### [Data to process]
^^^^^^^^

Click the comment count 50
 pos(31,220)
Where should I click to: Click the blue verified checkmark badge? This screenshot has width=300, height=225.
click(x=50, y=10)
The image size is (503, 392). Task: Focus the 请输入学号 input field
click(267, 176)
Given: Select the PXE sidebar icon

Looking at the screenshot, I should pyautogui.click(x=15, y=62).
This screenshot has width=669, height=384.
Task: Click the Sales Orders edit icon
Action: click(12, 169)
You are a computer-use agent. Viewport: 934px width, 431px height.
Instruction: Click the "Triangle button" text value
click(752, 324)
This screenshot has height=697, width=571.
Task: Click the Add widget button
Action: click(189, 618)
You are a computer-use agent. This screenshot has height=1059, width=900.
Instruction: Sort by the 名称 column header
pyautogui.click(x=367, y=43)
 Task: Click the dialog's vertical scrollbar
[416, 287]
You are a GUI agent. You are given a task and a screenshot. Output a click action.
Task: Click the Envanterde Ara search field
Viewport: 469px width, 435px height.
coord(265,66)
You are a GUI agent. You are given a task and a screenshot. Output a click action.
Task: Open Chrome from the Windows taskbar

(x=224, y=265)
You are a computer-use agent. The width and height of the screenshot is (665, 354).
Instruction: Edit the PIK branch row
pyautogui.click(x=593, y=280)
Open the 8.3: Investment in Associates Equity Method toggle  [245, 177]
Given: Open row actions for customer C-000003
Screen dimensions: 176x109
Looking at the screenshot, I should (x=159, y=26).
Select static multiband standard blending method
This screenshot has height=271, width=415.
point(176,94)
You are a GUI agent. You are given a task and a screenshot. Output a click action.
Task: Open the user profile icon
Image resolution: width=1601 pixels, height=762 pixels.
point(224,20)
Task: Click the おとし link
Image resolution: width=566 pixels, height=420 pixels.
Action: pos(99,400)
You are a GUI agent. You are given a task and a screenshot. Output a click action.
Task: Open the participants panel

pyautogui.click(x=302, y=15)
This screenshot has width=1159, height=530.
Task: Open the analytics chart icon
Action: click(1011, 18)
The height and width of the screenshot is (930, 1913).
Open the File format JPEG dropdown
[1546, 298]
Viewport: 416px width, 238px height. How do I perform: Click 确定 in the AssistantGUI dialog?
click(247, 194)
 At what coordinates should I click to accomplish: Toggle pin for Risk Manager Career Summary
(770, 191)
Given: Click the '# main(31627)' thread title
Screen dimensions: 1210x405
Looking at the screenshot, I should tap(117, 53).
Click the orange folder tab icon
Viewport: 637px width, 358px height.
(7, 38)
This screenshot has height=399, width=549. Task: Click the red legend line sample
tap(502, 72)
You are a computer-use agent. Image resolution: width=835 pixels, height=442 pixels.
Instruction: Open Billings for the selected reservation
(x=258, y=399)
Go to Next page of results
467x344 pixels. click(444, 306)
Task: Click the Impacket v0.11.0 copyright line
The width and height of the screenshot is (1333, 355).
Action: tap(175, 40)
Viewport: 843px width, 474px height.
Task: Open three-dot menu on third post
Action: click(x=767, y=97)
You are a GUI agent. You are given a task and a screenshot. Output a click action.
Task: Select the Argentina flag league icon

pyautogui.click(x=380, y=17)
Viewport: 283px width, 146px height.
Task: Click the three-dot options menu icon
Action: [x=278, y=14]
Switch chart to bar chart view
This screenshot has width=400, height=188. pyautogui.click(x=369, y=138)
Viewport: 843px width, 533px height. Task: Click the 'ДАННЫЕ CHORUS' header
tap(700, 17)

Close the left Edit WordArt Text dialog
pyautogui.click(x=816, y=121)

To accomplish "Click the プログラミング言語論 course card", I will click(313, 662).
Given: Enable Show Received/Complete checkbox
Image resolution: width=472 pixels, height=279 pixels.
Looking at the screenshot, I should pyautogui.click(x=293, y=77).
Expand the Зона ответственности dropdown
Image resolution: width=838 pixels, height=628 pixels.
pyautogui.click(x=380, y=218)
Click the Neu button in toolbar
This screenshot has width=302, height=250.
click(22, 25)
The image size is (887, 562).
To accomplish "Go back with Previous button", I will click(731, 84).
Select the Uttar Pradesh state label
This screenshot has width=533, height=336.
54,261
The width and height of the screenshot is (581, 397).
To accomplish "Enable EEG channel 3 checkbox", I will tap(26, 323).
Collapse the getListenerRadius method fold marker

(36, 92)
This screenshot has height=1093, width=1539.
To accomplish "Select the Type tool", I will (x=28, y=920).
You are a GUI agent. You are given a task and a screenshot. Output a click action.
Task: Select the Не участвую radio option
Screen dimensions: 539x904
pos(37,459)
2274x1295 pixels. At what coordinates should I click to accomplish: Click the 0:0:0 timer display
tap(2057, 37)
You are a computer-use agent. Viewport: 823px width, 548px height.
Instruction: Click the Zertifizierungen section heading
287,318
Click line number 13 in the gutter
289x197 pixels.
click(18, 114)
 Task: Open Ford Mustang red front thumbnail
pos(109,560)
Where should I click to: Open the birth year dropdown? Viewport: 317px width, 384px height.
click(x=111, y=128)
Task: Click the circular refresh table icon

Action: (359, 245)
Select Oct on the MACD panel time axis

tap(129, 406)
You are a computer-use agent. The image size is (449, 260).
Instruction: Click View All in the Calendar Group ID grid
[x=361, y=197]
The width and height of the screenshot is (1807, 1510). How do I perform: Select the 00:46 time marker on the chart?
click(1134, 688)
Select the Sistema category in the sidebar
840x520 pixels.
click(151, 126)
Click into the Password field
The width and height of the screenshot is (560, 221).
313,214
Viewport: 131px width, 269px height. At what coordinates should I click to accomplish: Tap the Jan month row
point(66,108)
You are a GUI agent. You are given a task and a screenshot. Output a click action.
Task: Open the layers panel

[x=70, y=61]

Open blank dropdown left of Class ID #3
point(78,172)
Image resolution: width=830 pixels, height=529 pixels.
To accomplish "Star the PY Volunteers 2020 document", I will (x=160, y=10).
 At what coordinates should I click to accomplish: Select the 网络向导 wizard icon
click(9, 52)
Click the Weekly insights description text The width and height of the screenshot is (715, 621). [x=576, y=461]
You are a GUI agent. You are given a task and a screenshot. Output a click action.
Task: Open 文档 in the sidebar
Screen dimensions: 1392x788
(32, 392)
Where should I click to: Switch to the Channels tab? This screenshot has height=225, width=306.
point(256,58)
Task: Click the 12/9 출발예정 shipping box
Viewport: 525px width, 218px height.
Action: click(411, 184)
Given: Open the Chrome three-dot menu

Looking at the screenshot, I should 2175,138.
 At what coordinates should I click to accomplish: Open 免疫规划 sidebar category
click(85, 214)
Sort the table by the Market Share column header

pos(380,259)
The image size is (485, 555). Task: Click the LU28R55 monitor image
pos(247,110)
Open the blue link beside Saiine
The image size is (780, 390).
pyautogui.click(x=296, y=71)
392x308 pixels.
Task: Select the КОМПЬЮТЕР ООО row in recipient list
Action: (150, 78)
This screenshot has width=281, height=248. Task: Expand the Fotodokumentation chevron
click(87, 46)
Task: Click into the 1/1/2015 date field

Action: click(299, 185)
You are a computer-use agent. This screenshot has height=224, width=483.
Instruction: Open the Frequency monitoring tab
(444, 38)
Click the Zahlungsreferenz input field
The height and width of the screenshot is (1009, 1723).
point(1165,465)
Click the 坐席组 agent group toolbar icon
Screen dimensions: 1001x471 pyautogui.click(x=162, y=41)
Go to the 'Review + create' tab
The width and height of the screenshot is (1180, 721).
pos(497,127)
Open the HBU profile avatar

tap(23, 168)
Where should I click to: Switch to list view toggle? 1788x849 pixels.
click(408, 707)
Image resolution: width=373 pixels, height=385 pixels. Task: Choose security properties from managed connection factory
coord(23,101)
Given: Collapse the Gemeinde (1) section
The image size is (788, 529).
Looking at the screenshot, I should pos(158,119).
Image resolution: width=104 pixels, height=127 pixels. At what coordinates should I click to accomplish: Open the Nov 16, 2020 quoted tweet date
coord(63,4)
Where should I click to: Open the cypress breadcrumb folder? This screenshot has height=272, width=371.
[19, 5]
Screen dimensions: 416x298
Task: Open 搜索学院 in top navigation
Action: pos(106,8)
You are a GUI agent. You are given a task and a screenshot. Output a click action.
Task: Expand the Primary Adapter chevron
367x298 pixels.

^^^^^^^^

### [Task prompt]
Convert everything above from the line containing "Sort the table" down to the line containing "Action: (150, 78)" into a Markdown table with the columns Row and Line, omitting blank lines.

### [Problem solution]
| Row | Line |
|---|---|
| 1 | Sort the table by the Market Share column header |
| 2 | pos(380,259) |
| 3 | The image size is (485, 555). Task: Click the LU28R55 monitor image |
| 4 | pos(247,110) |
| 5 | Open the blue link beside Saiine |
| 6 | The image size is (780, 390). |
| 7 | pyautogui.click(x=296, y=71) |
| 8 | 392x308 pixels. |
| 9 | Task: Select the КОМПЬЮТЕР ООО row in recipient list |
| 10 | Action: (150, 78) |